For retailers, being able to identify the bottom line impact of ORC is crucial to combat it, according to Rossman. “Some retailers have done a phenomenal job—and are adding to their ORC programs. Those are the ones that can peel back the layers of the crime to identify its true impact. For example, when a crew goes in and wipes out ten SKUs, looking a little deeper at that and understanding that because products are not on the shelves, they’re losing that revenue.” It’s that type of full accounting and understanding of the problem that retailers risk losing if they scale back funding and staffing ORC units, according to Rossman. “That’s all dependent on whether retailers dedicate the resources and manpower that’s required,” he said.

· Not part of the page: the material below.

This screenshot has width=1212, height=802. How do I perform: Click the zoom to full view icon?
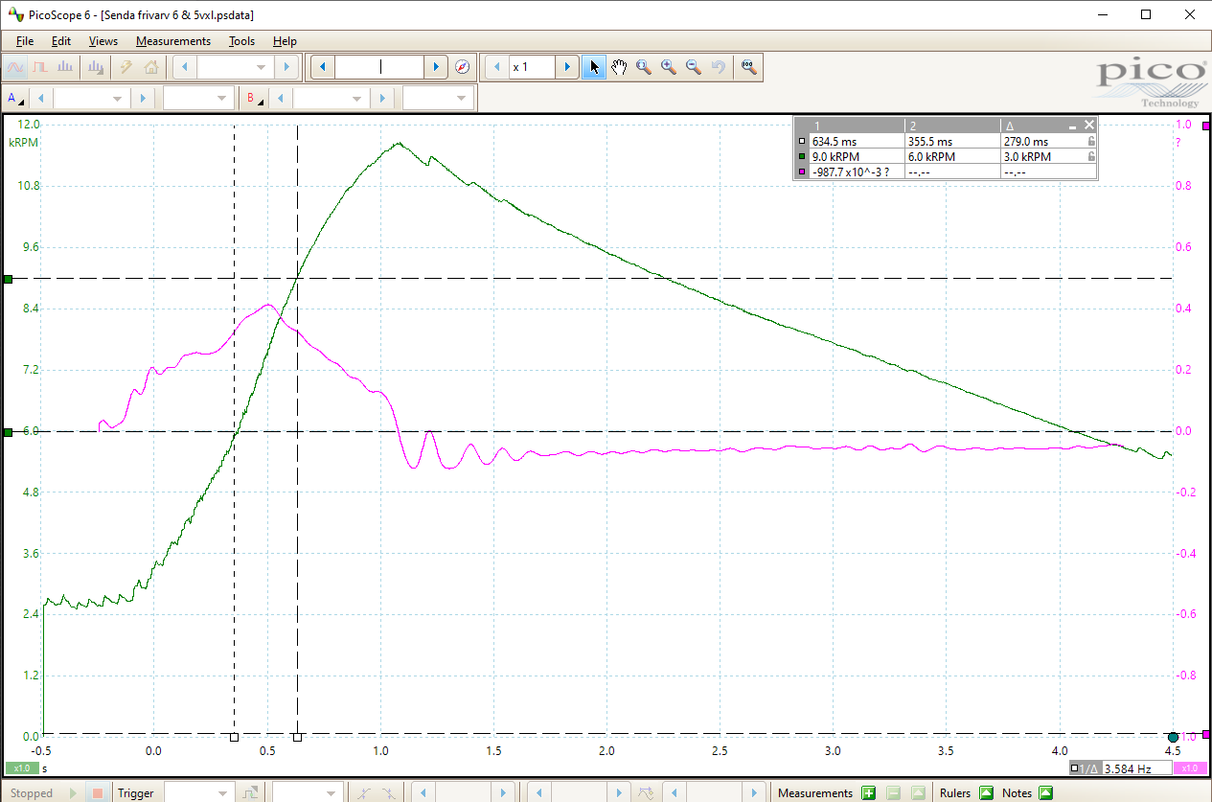pos(749,67)

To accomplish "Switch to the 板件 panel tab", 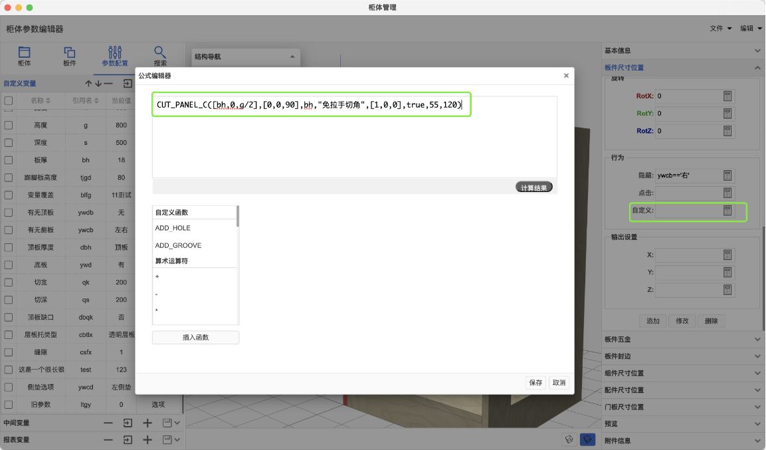I will (x=69, y=53).
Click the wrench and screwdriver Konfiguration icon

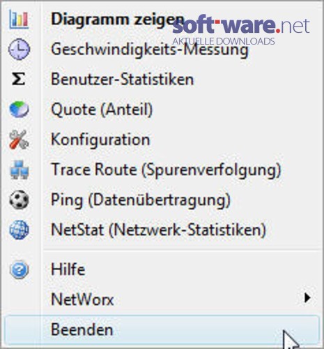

A good understanding of losses to ORC versus amateur shoplifting provides an important foundation to a successful LP effort to prevent external theft, notes a 2016 report for the ECR Community Shrinkage and On-Shelf Availability Group, Amplifying Risk in Retail Stores. “It matters for a number of reasons, the most important of all being that research has shown that the impact of interventions designed to stop or minimize theft vary considerably in their effectiveness depending upon the type of offender,” according to the report by University of Leicester’s Adrian Beck. “Deterring and indeed detecting professional thieves often requires a very different approach.”

Perhaps the worst-case scenario for LP is a sort of death spiral, in which fewer resources allocated to ORC makes it more difficult to identify ORC as being the cause of loss, which in turn suggests that ORC is becoming less significant, which leads to less management concern. The cycle might then repeat: even fewer resources, even less ORC data capture, even less management concern, and still fewer resources.

To read more survey data and expert recommendations, check out the full article at “ORC Is Worrisome, Worsening… And at Risk of Becoming Ignored?“, which was originally published in the January-February 2018 issue of LP Magazine. This excerpt was updated October 25, 2018.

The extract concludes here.